Egypt's official news agency blamed an Israeli fighter jet for shooting and killing four Egyptian soldiers and one policeman while chasing the militants behind Thursday's ambush in southern Israel.
An Israeli military officer said a suicide bomber, not Israeli soldiers, killed the Egyptian security forces. He said the attacker had fled back across the border into Egypt and detonated his explosives among the Egyptian troops. He spoke on condition of anonymity according to military regulations. Israeli media reported that some of the sniper fire directed at the Israeli motorists Thursday came from near Egyptian army posts and speculated that the Egyptian troops were killed in the crossfire.
It was not possible to reconcile the different versions.
"There was an exchange of fire between Israeli soldiers and terrorists on the Egyptian border following the deadly terror attack Thursday morning. We are investigating this matter thoroughly and will update the Egyptians," the Israeli military said.
Israel responded hours after the border attack with an airstrike in Gaza that killed five members of the Palestinian group that Israel said was behind it, an organization known as the Popular Resistance Committees. The dead included the group's leader.
A spokesman for the group, Abu Mujahid, would not confirm or deny responsibility for the attack inside Israel, but said militants would avenge the killing of the men in Gaza.
Hamas, which controls Gaza, denied any connection with the attacks but hurriedly evacuated all of its security facilities Thursday in anticipation of more Israeli retaliation. Those strikes continued through the night and past midday Friday, targeting what the military said were smuggling tunnels and sites used by gunmen.
Hamas officials said two children, 3 and 13, were killed in the Israeli strikes.
Israeli police use a water canon to disperse a crowd of Palestinians outside Damascus Gate in Jerusalem's Old City on Friday.

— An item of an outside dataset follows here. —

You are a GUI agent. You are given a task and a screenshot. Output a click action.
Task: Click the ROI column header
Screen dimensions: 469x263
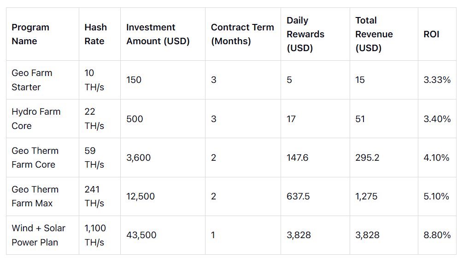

Dozens of Palestinians trying to reach the Al-Aqsa Mosque in Jerusalem for prayers during the Muslim holy month of Ramadan scuffled with police at one of the gates to the Old City. (Sebastian Scheiner/Associated Press) Also Friday, dozens of Palestinians trying to reach the Al-Aqsa Mosque in Jerusalem for Muslim prayers during the Muslim holy month of Ramadan scuffled with police at one of the gates to the Old City. The police were allowing access only to older Muslims in a measure police said is meant to prevent unrest.
The officers used a water cannon to disperse the crowd and made several arrests, police said. No injuries were reported.
Border attention
The violence in the south focused Israel's attention on its border with Egypt — 200 kilometres of mountainous desert with no fence for most of its length. Bedouin smugglers ferrying drugs and thousands of African asylum-seekers into Israel have crossed the border almost unimpeded for years.
Thursday's attack — the deadliest for Israel since a Palestinian gunman killed eight people in a Jerusalem religious seminary in 2008 — took place near Israel's popular Red Sea resort city of Eilat, currently at the height of the tourist season.
Though the desert outside Eilat showed signs of an increased military presence on Friday morning, the city itself appeared unaffected. Joggers and cyclists were visible along the beach.
Resident Zion Cohen, 53, said the steady stream of African migrants crossing the border with ease in recent years showed that an incursion like the one on Thursday was only a matter of time.
"What bothers me is the unbearable ease with which they cross the border and the knowledge that ... every day, every minute and every hour something can happen like yesterday," Cohen said.
A new fence is currently under construction, and the military says it will be completed by the end of 2012.
The attack came after a prolonged period without negotiations between Israel and the Western-backed Palestinian leadership in the West Bank. That deadlock has led the Palestinians to unilaterally seek recognition of statehood at the United Nations next month, a largely symbolic move opposed by Israel and the U.S.